Once you find the line containing "Masuk (61, 3)" in the data below, copy it and each following line exactly, up to and including the line containing "CTS Verifier (26, 1086)", and nothing else.
################
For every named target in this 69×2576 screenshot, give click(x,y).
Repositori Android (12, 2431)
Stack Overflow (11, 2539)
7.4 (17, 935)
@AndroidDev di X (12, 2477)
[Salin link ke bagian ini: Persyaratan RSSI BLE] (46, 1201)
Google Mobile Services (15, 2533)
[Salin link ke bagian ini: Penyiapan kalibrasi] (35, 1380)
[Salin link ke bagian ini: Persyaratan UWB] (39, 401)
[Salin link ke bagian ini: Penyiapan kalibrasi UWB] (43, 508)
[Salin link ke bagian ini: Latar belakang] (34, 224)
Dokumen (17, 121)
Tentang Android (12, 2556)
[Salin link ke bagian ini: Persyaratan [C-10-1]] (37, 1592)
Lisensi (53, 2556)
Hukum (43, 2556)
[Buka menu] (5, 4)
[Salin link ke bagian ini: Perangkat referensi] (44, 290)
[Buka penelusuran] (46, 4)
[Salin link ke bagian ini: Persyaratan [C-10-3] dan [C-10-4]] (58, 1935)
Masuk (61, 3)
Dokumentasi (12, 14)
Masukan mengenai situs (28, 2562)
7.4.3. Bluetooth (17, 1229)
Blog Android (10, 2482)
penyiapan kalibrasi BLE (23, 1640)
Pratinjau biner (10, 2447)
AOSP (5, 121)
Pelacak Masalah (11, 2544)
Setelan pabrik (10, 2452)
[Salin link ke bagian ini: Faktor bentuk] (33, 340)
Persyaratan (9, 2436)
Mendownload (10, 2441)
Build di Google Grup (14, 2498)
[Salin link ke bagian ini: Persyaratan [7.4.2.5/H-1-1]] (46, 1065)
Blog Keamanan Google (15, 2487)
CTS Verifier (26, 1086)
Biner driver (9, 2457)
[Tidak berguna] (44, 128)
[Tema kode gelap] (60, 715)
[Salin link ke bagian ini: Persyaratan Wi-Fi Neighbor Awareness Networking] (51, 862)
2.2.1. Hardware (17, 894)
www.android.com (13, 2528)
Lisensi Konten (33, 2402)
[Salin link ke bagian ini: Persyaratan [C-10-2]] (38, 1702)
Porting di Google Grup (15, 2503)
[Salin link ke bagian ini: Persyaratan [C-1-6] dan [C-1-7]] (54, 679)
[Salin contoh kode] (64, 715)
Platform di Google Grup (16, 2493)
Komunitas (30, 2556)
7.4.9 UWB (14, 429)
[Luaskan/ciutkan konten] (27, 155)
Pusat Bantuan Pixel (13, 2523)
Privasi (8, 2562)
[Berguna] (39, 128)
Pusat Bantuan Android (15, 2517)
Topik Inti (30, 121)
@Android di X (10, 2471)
################
Exercise response:
Masuk (61, 3)
Dokumentasi (12, 14)
Masukan mengenai situs (28, 2562)
7.4.3. Bluetooth (17, 1229)
Blog Android (10, 2482)
penyiapan kalibrasi BLE (23, 1640)
Pratinjau biner (10, 2447)
AOSP (5, 121)
Pelacak Masalah (11, 2544)
Setelan pabrik (10, 2452)
[Salin link ke bagian ini: Faktor bentuk] (33, 340)
Persyaratan (9, 2436)
Mendownload (10, 2441)
Build di Google Grup (14, 2498)
[Salin link ke bagian ini: Persyaratan [7.4.2.5/H-1-1]] (46, 1065)
Blog Keamanan Google (15, 2487)
CTS Verifier (26, 1086)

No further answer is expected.